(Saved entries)
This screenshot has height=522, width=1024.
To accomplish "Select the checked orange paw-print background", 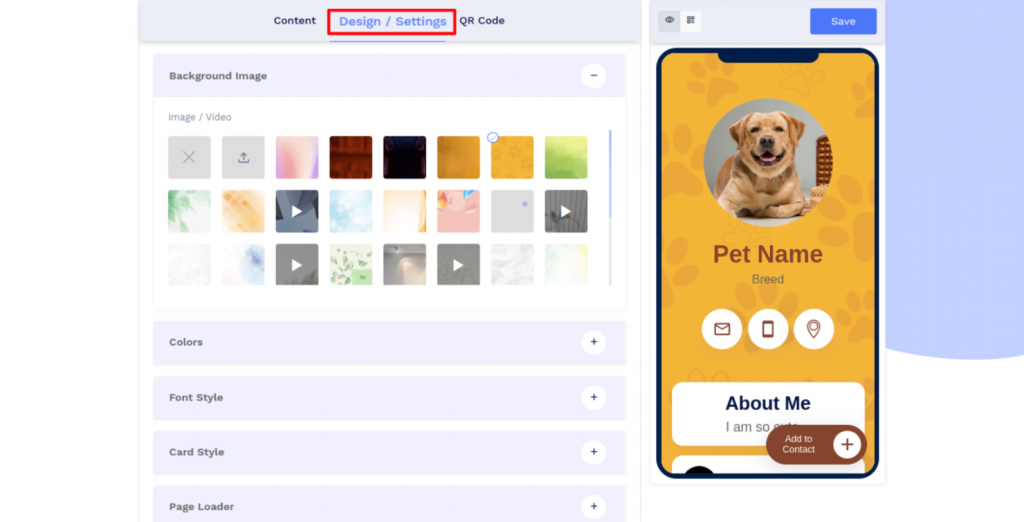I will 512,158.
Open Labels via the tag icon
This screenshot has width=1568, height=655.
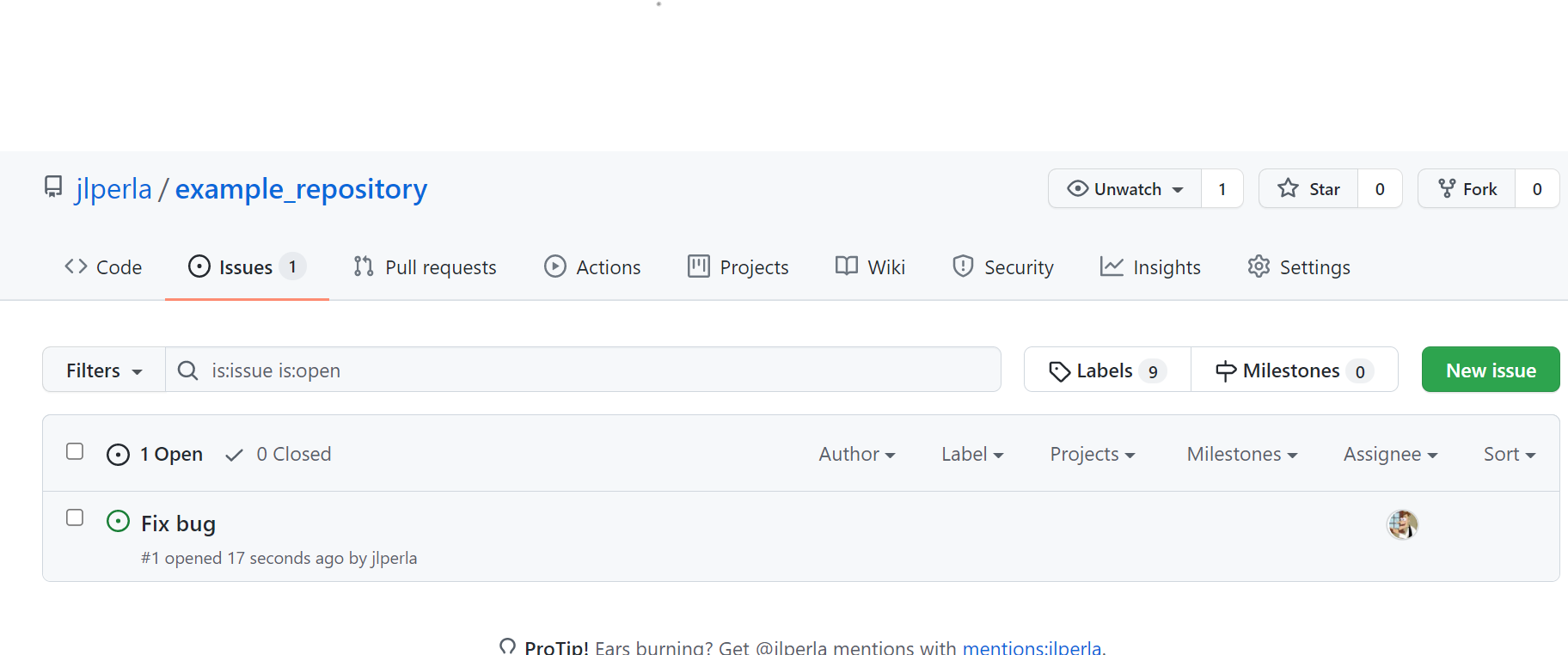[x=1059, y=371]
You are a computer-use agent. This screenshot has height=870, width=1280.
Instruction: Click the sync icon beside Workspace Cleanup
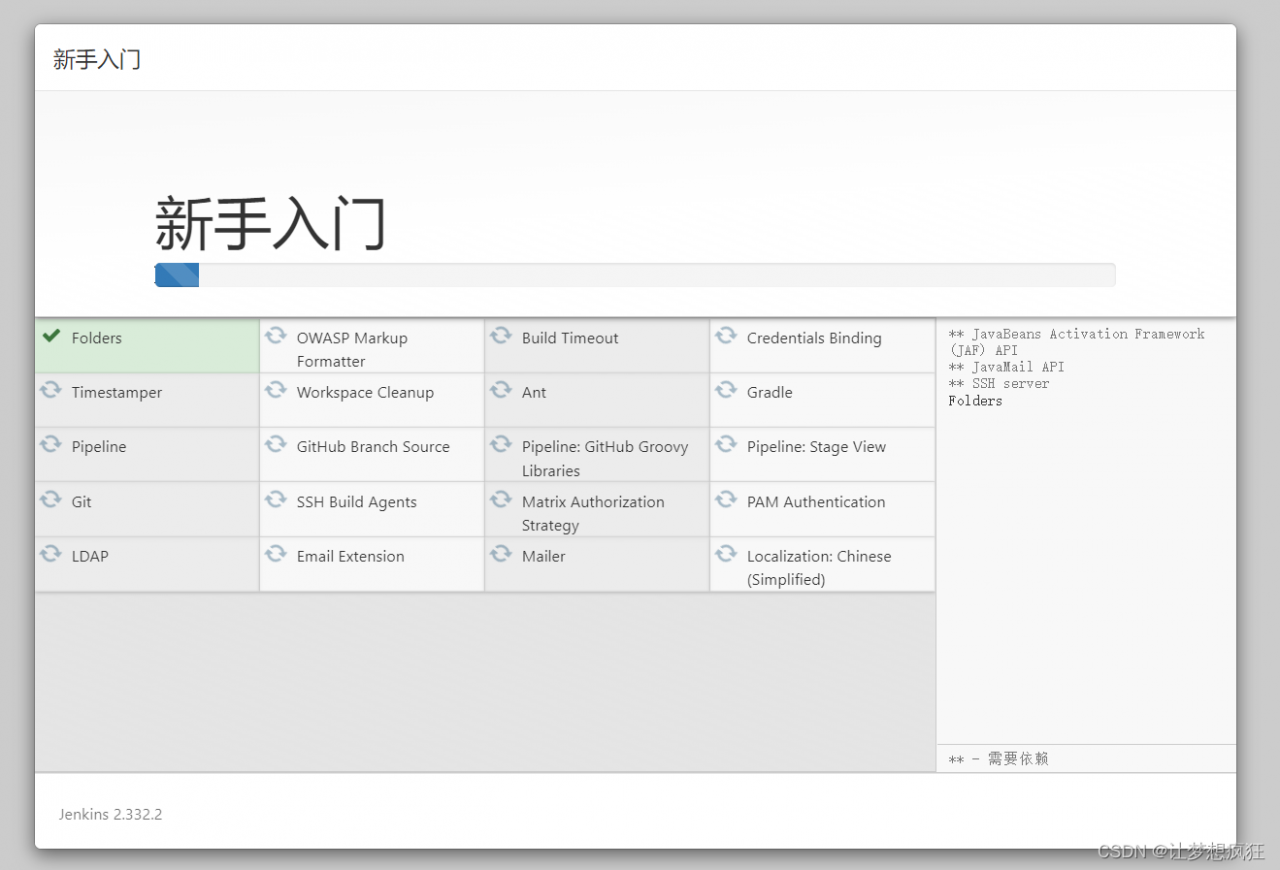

== TASK OBJECTIVE ==
Could you transcribe exactly the lines from the one with "This screenshot has width=1568, height=655." through the end of the data, both ends included, and nothing else, skipping the pictures?

== REPLY TO THE TASK ==
This screenshot has width=1568, height=655.
[x=1059, y=371]
You are a computer-use agent. This screenshot has height=870, width=1280.
Instruction: Click the sync icon beside Workspace Cleanup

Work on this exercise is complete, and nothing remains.